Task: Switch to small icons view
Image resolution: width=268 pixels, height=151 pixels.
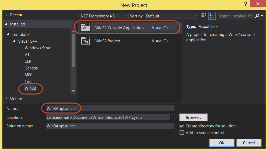Action: click(204, 16)
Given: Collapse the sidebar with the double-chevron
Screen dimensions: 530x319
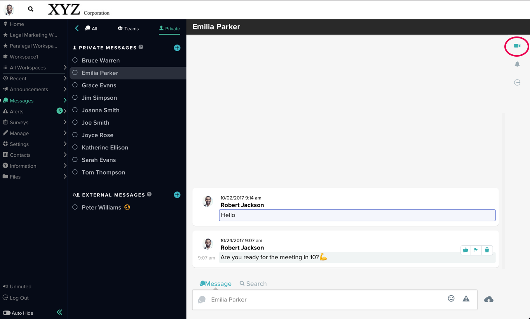Looking at the screenshot, I should (59, 312).
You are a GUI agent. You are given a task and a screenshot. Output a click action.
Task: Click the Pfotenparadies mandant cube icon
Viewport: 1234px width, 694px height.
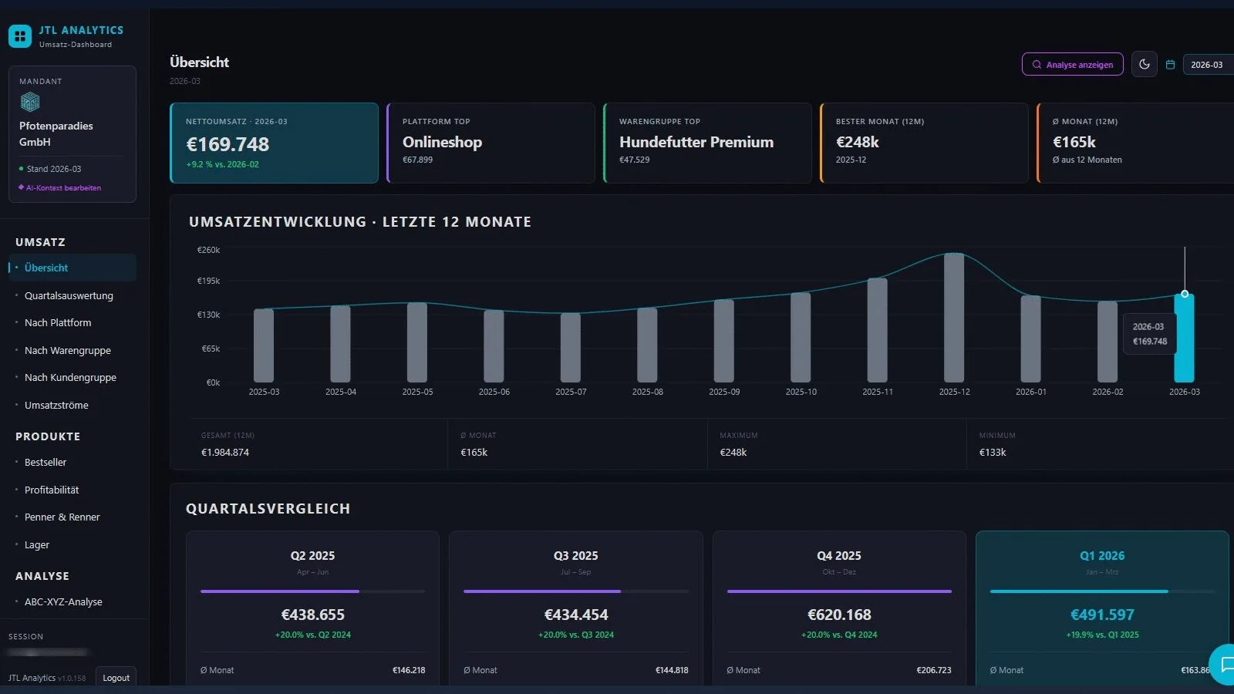(30, 102)
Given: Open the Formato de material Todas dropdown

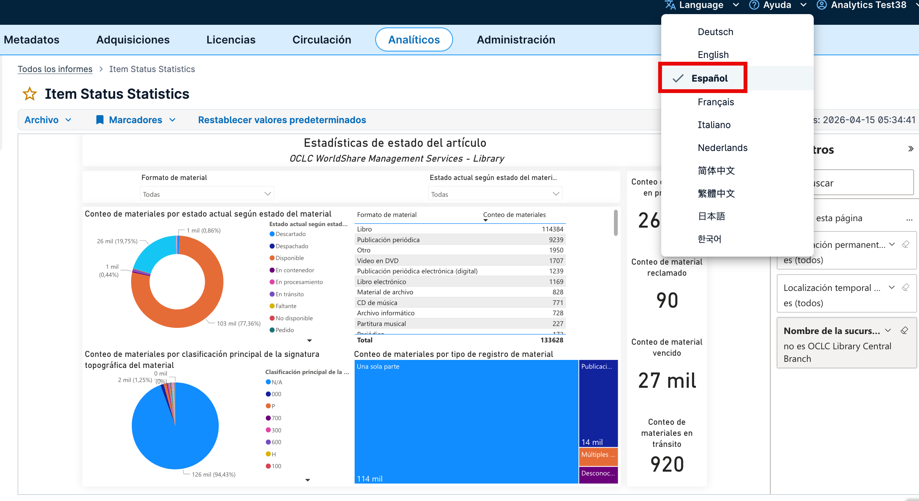Looking at the screenshot, I should (x=207, y=194).
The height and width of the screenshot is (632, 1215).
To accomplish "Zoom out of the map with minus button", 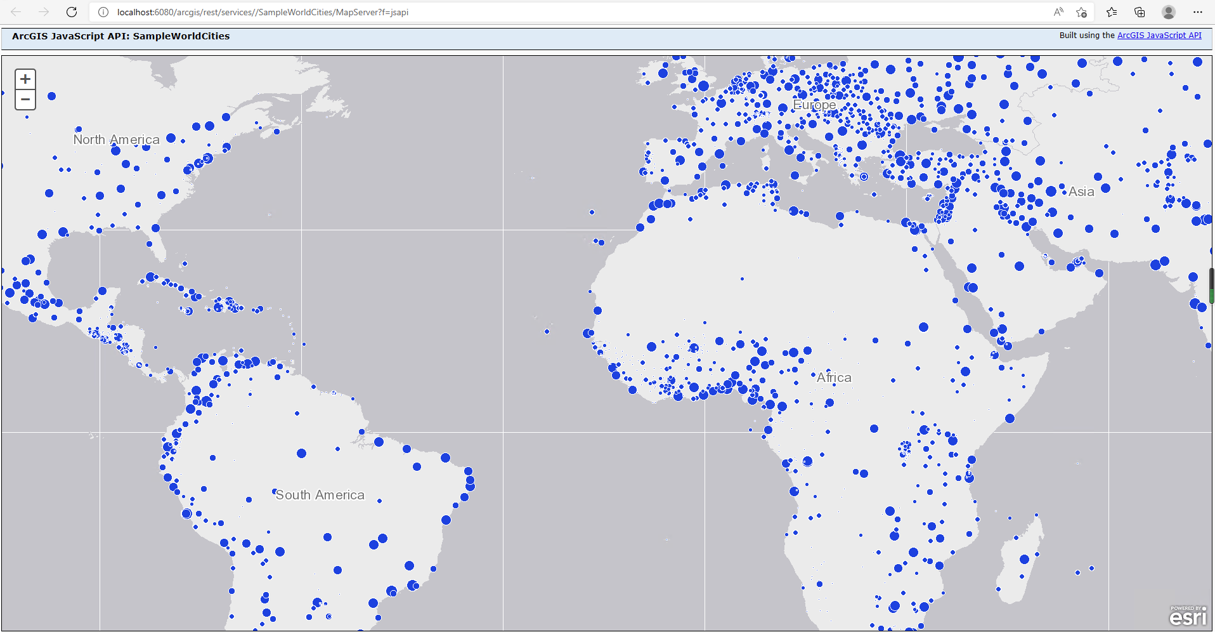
____
● WHAT YOU ARE ASKED TO DO:
Restate the data above word for word. Do not include the images.

● RESPONSE FOR THIS EXERCISE:
Task: Switch to small icons view
Image resolution: width=268 pixels, height=151 pixels.
Action: click(204, 16)
Given: Collapse the sidebar with the double-chevron
Screen dimensions: 530x319
Looking at the screenshot, I should (59, 312).
You are a GUI agent. You are given a task and a screenshot. Output a click action.
Task: Click the Pfotenparadies mandant cube icon
Viewport: 1234px width, 694px height.
(30, 102)
Given: Open the Formato de material Todas dropdown

Looking at the screenshot, I should (x=207, y=194).
The height and width of the screenshot is (632, 1215).
To accomplish "Zoom out of the map with minus button", 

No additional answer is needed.